10/06/2026
Agora trabalhadoras e trabalhadores domésticas(os) resgatadas(os) de condição análoga à de escravizada(o) terão direito a um sistema de acolhimento e proteção social, garantindo acesso a direitos, assistência, mecanismos de proteção contra novas violações e facilitação do acesso à justiça.
O Projeto de Lei 5.760/2023 assegura para a pessoa resgatada de condições análogas à escravidão o pagamento de 6 parcelas de seguro-desemprego no valor de um salário-mínimo cada, além de prioridade de acesso ao Bolsa Família e demais programas sociais. No caso das mulheres, o texto inclui medidas protetivas inspiradas na Lei Maria da Penha (Lei nº 11.340/2006).
O Judiciário poderá determinar o afastamento do agressor do local de convivência da vítima, proibir contatos e aproximações, encaminhar trabalhadoras(es) e suas(seus) dependentes para programas de acolhimento e garantir acesso à rede de assistência social e psicossocial.
A proposta, de autoria do deputado federal Reimont (PT-RJ) , foi aprovada ontem (09/06) no Senado e agora segue para sanção do presidente Lula.
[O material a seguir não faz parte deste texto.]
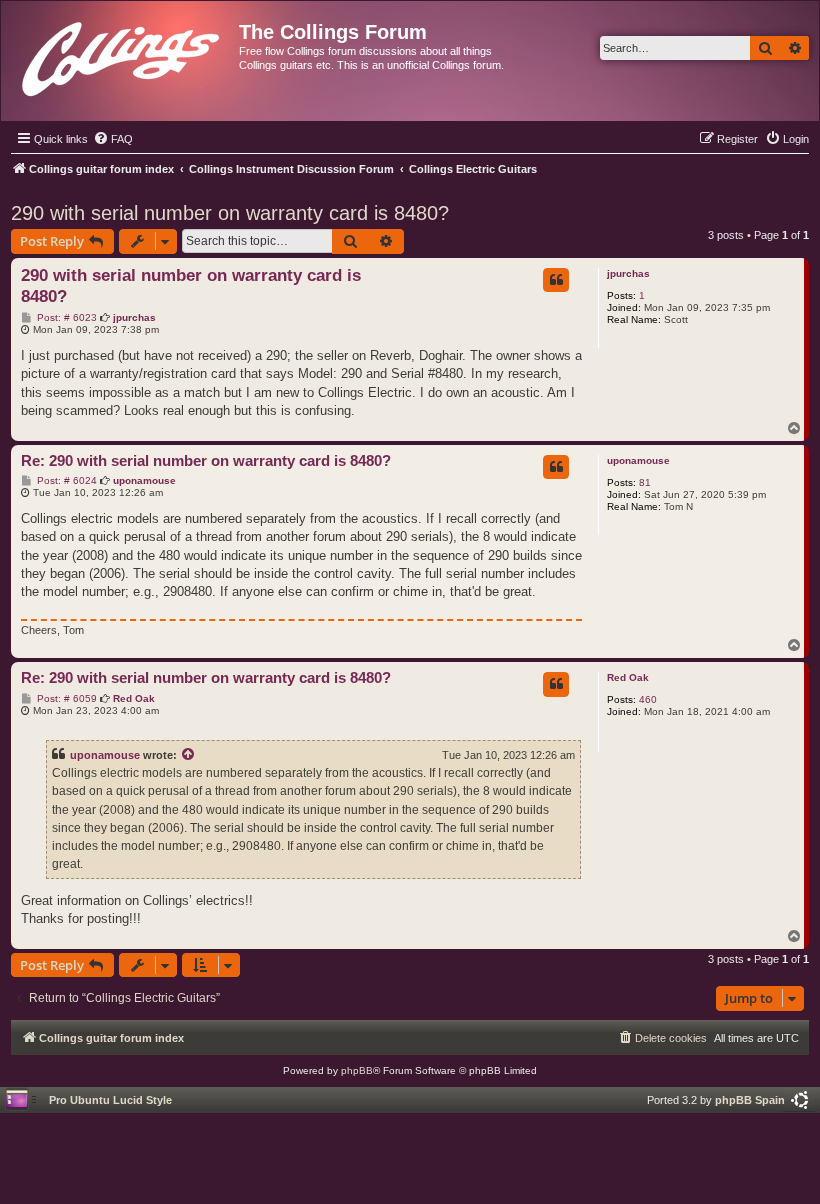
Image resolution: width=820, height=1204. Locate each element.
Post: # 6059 (65, 699)
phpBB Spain (750, 1100)
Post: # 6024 (65, 481)
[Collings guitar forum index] (122, 54)
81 (645, 482)
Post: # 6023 (65, 318)
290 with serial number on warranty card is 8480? (230, 213)
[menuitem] (113, 139)
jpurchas (628, 273)
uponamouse (638, 460)
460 (648, 699)
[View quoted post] (189, 755)
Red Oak (628, 677)
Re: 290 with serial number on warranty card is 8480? (206, 460)
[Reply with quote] (556, 280)
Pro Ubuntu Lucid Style (110, 1100)
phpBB (357, 1070)
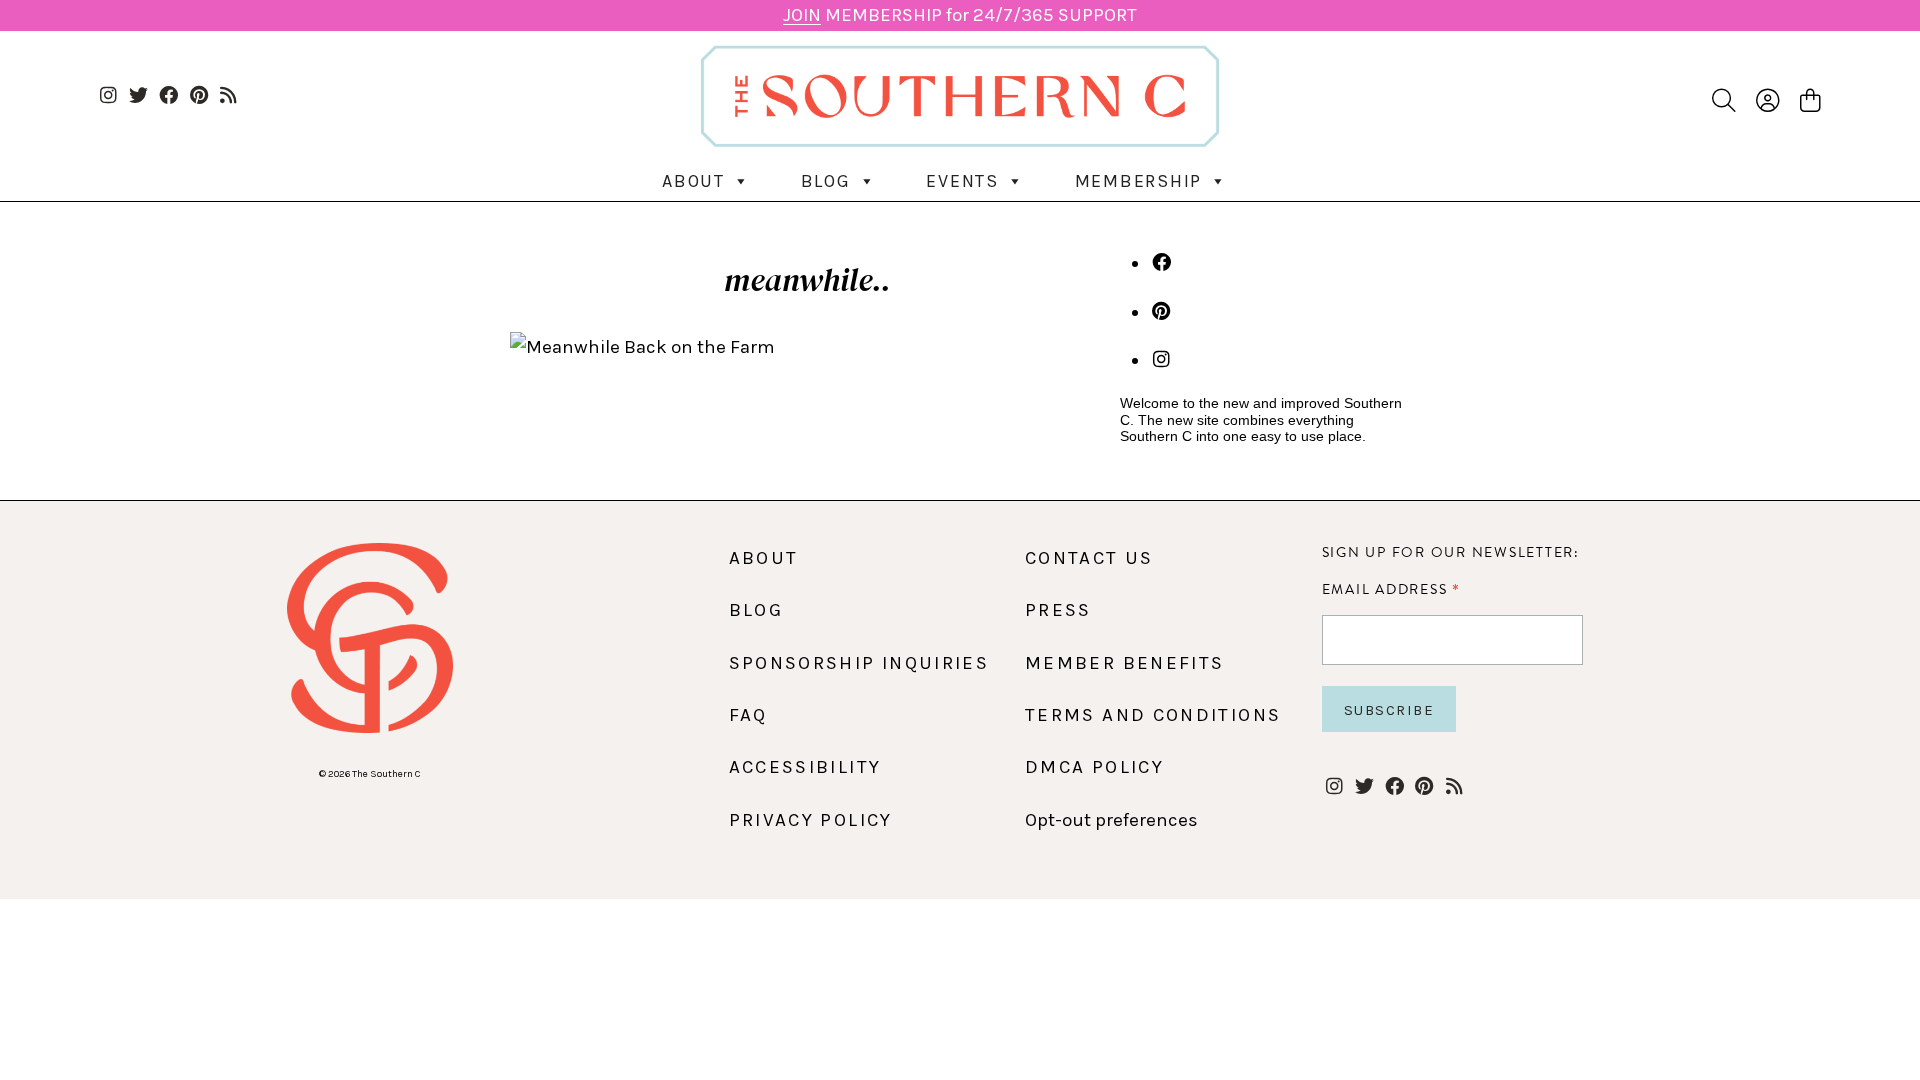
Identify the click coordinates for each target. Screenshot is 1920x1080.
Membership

Card com fundo em sobreposição de uma fotografia em tom esverdeado de um ambiente degradado, com aspecto de alojamento precário, ao fundo. A imagem mostra um móvel branco com portas quebradas e sujas, sobre o qual estão espalhados diversos objetos, como uma garrafa térmica azul, recipientes plásticos, um tênis desgastado e outros utensílios. Atrás do móvel, vê-se uma grande quantidade de materiais empilhados e amontoados, reforçando a sensação de desordem e insalubridade. Na parte superior esquerda, com letras amarelo claro, está escrito: “Senado aprova projeto que amplia proteção a vítimas de trabalho análogo à escravidão”. Na lateral direita, em posição vertical, aparece o crédito da imagem: “Foto: MPT/Divulgação”. No rodapé do card, há uma barra em amarelo claro com o logotipo da Camtra, os ícones das redes sociais e a página na internet da organização.